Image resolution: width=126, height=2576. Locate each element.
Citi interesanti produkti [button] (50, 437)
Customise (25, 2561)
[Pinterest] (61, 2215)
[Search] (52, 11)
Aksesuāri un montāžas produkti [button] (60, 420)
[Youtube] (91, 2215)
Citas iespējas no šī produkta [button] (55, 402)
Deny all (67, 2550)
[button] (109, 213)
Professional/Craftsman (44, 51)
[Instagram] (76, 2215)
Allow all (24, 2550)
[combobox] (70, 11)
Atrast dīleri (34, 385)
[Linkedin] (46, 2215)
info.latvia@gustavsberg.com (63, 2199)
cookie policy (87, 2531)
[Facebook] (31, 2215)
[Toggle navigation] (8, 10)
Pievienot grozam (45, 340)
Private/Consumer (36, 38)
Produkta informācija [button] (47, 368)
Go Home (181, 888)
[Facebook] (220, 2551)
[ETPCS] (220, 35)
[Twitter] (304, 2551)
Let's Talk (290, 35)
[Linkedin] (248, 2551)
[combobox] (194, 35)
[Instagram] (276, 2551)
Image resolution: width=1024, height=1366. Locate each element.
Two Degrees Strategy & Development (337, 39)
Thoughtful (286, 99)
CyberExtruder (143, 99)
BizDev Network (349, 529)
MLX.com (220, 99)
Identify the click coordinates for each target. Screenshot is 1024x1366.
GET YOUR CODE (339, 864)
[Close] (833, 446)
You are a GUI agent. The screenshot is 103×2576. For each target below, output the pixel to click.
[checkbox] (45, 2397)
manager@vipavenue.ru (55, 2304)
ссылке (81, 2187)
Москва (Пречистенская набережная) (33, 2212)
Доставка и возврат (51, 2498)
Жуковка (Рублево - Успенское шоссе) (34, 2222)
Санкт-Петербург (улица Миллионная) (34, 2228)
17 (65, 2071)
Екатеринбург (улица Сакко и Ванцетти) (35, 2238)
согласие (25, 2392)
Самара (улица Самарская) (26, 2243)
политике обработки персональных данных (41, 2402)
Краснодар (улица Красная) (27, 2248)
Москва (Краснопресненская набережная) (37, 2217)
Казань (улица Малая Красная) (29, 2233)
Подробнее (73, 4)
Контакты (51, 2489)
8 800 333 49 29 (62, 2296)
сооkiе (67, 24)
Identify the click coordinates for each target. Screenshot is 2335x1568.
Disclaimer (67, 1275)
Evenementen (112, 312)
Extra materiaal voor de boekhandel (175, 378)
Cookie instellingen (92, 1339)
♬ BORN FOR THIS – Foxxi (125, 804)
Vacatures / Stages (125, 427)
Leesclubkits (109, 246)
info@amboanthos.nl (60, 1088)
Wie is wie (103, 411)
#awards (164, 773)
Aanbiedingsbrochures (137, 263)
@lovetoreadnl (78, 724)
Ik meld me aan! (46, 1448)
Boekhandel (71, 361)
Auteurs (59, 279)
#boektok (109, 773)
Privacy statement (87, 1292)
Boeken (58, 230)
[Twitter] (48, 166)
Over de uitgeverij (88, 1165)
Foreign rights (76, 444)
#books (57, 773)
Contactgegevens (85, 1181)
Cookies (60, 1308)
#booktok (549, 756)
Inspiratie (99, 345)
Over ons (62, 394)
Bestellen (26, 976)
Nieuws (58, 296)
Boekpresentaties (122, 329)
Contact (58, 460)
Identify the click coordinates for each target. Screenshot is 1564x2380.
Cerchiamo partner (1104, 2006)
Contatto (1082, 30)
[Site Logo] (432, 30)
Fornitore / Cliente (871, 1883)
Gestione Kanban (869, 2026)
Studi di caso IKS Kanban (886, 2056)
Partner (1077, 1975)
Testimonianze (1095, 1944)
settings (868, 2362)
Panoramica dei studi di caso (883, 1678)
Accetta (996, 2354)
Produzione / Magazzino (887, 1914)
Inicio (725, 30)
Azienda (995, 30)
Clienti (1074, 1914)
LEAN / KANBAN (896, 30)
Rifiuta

○ ○ ○ ○ ○ ○ ○

Given the records above, reproduce precisely and only the lines between the line holding "[Site Logo] (432, 30)" and the line holding "Accetta (996, 2354)", inclusive.

> EXERCISE OUTPUT:
[Site Logo] (432, 30)
Fornitore / Cliente (871, 1883)
Gestione Kanban (869, 2026)
Studi di caso IKS Kanban (886, 2056)
Partner (1077, 1975)
Testimonianze (1095, 1944)
settings (868, 2362)
Panoramica dei studi di caso (883, 1678)
Accetta (996, 2354)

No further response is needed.